* BEGIN *
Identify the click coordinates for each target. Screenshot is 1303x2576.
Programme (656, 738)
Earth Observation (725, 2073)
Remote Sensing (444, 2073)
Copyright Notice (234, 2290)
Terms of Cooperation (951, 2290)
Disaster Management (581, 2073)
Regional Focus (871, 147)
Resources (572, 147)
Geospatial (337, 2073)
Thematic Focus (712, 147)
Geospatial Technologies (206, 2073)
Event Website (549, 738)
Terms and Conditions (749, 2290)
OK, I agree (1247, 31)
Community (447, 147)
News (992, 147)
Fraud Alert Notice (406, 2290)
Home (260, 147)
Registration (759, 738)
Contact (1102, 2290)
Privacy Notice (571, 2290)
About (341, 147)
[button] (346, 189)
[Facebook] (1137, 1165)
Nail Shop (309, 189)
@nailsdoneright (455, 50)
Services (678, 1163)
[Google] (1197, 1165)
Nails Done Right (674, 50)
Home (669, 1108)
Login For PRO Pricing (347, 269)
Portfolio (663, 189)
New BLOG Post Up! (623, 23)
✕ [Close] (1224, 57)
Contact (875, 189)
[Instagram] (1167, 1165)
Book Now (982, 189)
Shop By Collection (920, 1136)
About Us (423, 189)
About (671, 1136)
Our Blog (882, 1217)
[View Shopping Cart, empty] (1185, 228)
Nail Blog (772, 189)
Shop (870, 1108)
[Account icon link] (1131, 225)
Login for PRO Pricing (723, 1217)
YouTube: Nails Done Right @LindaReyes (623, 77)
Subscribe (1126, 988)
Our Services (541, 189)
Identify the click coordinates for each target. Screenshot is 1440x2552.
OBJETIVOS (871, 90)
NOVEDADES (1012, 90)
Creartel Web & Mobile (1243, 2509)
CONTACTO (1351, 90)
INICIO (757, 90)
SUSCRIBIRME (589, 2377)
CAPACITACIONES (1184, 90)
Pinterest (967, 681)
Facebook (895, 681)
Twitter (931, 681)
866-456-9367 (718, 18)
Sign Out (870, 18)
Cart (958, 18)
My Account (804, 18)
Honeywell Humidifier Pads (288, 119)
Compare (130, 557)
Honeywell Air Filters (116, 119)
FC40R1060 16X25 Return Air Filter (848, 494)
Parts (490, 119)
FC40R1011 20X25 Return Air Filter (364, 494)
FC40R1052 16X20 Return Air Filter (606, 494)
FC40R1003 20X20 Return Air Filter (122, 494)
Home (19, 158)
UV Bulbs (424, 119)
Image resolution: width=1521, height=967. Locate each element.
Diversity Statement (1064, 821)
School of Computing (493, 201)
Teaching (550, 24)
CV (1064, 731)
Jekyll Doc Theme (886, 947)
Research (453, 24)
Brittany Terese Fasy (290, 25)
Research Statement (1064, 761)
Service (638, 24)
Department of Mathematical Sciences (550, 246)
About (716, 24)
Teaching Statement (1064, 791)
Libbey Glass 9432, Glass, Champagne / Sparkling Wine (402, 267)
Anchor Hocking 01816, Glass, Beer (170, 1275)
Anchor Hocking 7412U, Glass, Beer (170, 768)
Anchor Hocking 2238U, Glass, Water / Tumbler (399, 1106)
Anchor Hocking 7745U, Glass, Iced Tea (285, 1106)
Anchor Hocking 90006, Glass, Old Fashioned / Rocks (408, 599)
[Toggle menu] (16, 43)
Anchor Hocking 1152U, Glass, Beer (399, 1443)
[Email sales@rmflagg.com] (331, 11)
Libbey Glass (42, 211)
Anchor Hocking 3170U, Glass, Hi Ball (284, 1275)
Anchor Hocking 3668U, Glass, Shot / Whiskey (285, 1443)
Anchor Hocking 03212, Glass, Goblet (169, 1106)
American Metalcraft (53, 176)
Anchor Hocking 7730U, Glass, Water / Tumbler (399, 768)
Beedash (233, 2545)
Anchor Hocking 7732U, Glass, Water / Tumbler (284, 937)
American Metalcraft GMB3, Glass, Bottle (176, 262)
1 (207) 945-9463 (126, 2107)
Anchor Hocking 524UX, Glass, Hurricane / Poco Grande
* END *
= Job =
Reproduce all of the entries above with "Return Air Filter" swapped for "Return Filter" and nothing else altered.

= Exercise solution =
Identify the click coordinates for each target. Screenshot is 1303x2576.
Programme (656, 738)
Earth Observation (725, 2073)
Remote Sensing (444, 2073)
Copyright Notice (234, 2290)
Terms of Cooperation (951, 2290)
Disaster Management (581, 2073)
Regional Focus (871, 147)
Resources (572, 147)
Geospatial (337, 2073)
Thematic Focus (712, 147)
Geospatial Technologies (206, 2073)
Event Website (549, 738)
Terms and Conditions (749, 2290)
OK, I agree (1247, 31)
Community (447, 147)
News (992, 147)
Fraud Alert Notice (406, 2290)
Home (260, 147)
Registration (759, 738)
Contact (1102, 2290)
Privacy Notice (571, 2290)
About (341, 147)
[button] (346, 189)
[Facebook] (1137, 1165)
Nail Shop (309, 189)
@nailsdoneright (455, 50)
Services (678, 1163)
[Google] (1197, 1165)
Nails Done Right (674, 50)
Home (669, 1108)
Login For PRO Pricing (347, 269)
Portfolio (663, 189)
New BLOG Post Up! (623, 23)
✕ [Close] (1224, 57)
Contact (875, 189)
[Instagram] (1167, 1165)
Book Now (982, 189)
Shop By Collection (920, 1136)
About Us (423, 189)
About (671, 1136)
Our Blog (882, 1217)
[View Shopping Cart, empty] (1185, 228)
Nail Blog (772, 189)
Shop (870, 1108)
[Account icon link] (1131, 225)
Login for PRO Pricing (723, 1217)
YouTube: Nails Done Right @LindaReyes (623, 77)
Subscribe (1126, 988)
Our Services (541, 189)
Identify the click coordinates for each target. Screenshot is 1440x2552.
OBJETIVOS (871, 90)
NOVEDADES (1012, 90)
Creartel Web & Mobile (1243, 2509)
CONTACTO (1351, 90)
INICIO (757, 90)
SUSCRIBIRME (589, 2377)
CAPACITACIONES (1184, 90)
Pinterest (967, 681)
Facebook (895, 681)
Twitter (931, 681)
866-456-9367 (718, 18)
Sign Out (870, 18)
Cart (958, 18)
My Account (804, 18)
Honeywell Humidifier Pads (288, 119)
Compare (130, 557)
Honeywell Air Filters (116, 119)
FC40R1060 16X25 Return Filter (848, 494)
Parts (490, 119)
FC40R1011 20X25 Return Filter (364, 494)
FC40R1052 16X20 Return Filter (606, 494)
FC40R1003 20X20 Return Filter (122, 494)
Home (19, 158)
UV Bulbs (424, 119)
Image resolution: width=1521, height=967. Locate each element.
Diversity Statement (1064, 821)
School of Computing (493, 201)
Teaching (550, 24)
CV (1064, 731)
Jekyll Doc Theme (886, 947)
Research (453, 24)
Brittany Terese Fasy (290, 25)
Research Statement (1064, 761)
Service (638, 24)
Department of Mathematical Sciences (550, 246)
About (716, 24)
Teaching Statement (1064, 791)
Libbey Glass 9432, Glass, Champagne / Sparkling Wine (402, 267)
Anchor Hocking 01816, Glass, Beer (170, 1275)
Anchor Hocking 7412U, Glass, Beer (170, 768)
Anchor Hocking 2238U, Glass, Water / Tumbler (399, 1106)
Anchor Hocking 7745U, Glass, Iced Tea (285, 1106)
Anchor Hocking 90006, Glass, Old Fashioned / Rocks (408, 599)
[Toggle menu] (16, 43)
Anchor Hocking 1152U, Glass, Beer (399, 1443)
[Email sales@rmflagg.com] (331, 11)
Libbey Glass (42, 211)
Anchor Hocking 3170U, Glass, Hi Ball (284, 1275)
Anchor Hocking 3668U, Glass, Shot / Whiskey (285, 1443)
Anchor Hocking 03212, Glass, Goblet (169, 1106)
American Metalcraft (53, 176)
Anchor Hocking 7730U, Glass, Water / Tumbler (399, 768)
Beedash (233, 2545)
Anchor Hocking 7732U, Glass, Water / Tumbler (284, 937)
American Metalcraft GMB3, Glass, Bottle (176, 262)
1 (207) 945-9463 (126, 2107)
Anchor Hocking 524UX, Glass, Hurricane / Poco Grande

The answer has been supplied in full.